Michael Axe reports on a recent Court of Appeal decision that reinforces how difficult it can be to prove that the negligent advice provided was the actual cause of the losses suffered. This follows on from our earlier article "Cause and effect – establishing the true cause of damage in professional negligence claims".
In order to successfully bring a claim for professional negligence, it is not enough for a claimant to merely show that their professional advisor provided negligent advice, they must also prove that the negligent advice was the true cause of any losses which the claimant suffered. However, the line between those losses which were caused by the negligent advice and those losses which were not is a fine one.
In a recent case, the Court of Appeal had to decide whether a firm of Norwegian solicitors was liable for significant losses suffered by an Irish bank arising from a transaction it entered into with two Norwegian local authorities. As if to demonstrate just how complicated this area of law is, although all three judges in the Court of Appeal agreed to overturn the original judgment against the solicitors, they each arrived at the same decision but for slightly different reasons.

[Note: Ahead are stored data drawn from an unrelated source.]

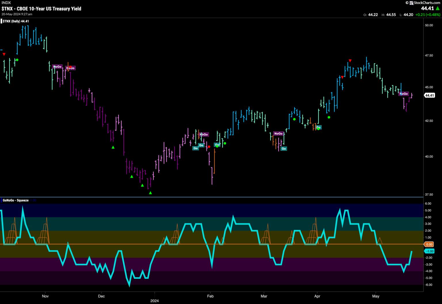The image size is (442, 304).
Task: Click the red down triangle at chart's far left
Action: tap(4, 54)
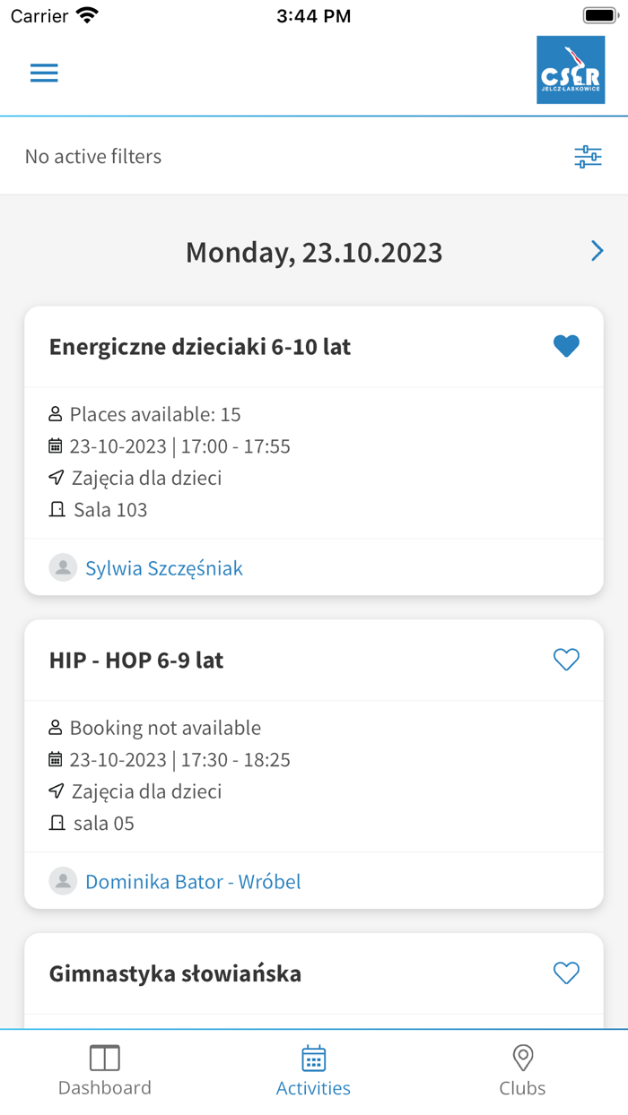Unfavorite Energiczne dzieciaki 6-10 lat heart

566,346
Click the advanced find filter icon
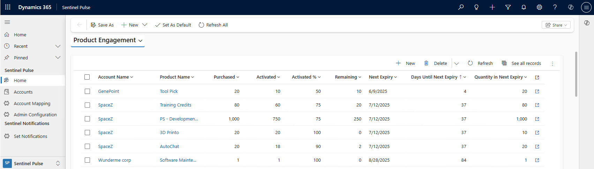Screen dimensions: 594x169 508,7
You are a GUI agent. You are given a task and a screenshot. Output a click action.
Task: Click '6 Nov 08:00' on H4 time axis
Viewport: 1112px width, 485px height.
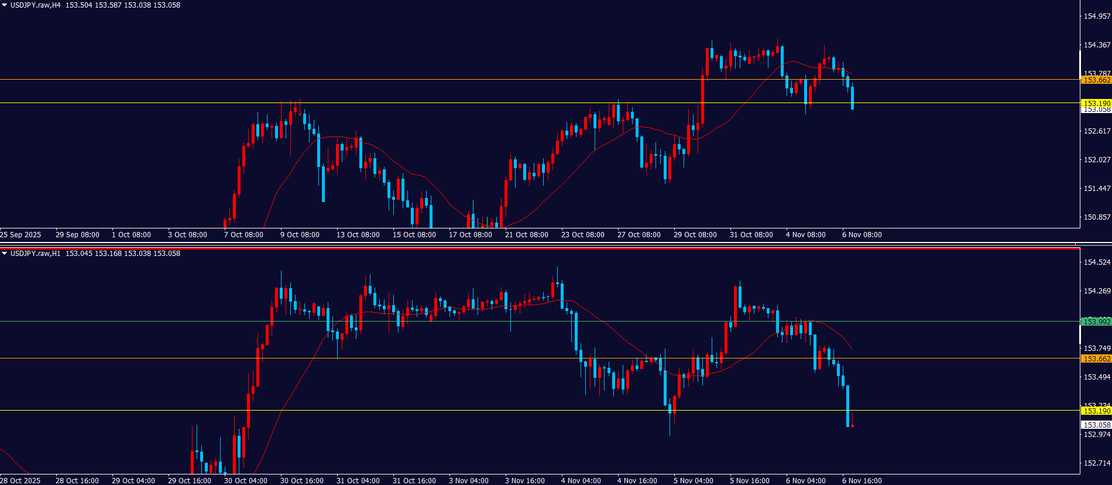[x=862, y=235]

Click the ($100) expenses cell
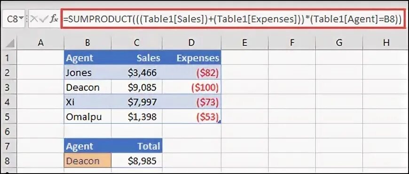pyautogui.click(x=192, y=87)
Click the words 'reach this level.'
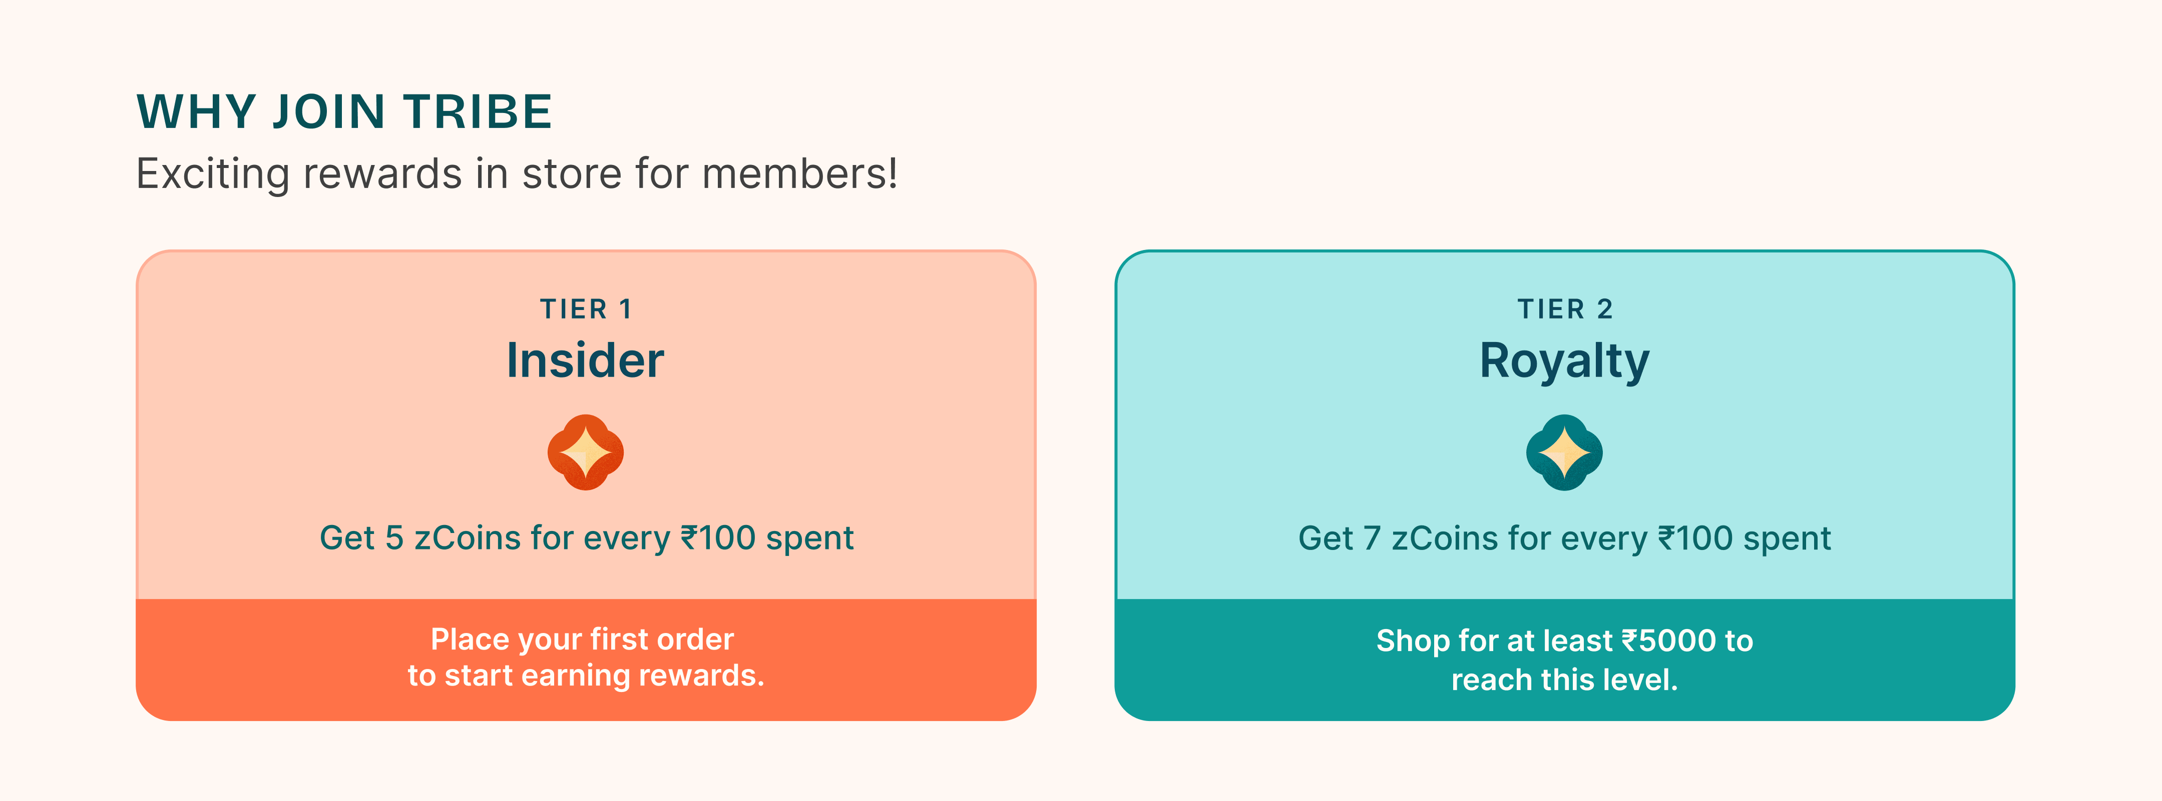The height and width of the screenshot is (801, 2162). click(1564, 679)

The judgment in this case highlights how difficult it can be to establish the true cause of the losses suffered. It may seem illogical to some for the Court of Appeal to agree that the transaction would not have taken place at all but for the solicitors' negligence, but to then decide that the solicitors' negligence was not the actual cause of the losses. And whilst the simplistic approach would be to assume that if there had been no negligence, there would have been no transaction, and if there had been no transaction, there would have been no loss, this decision illustrates that things are rarely that straightforward in professional negligence claims.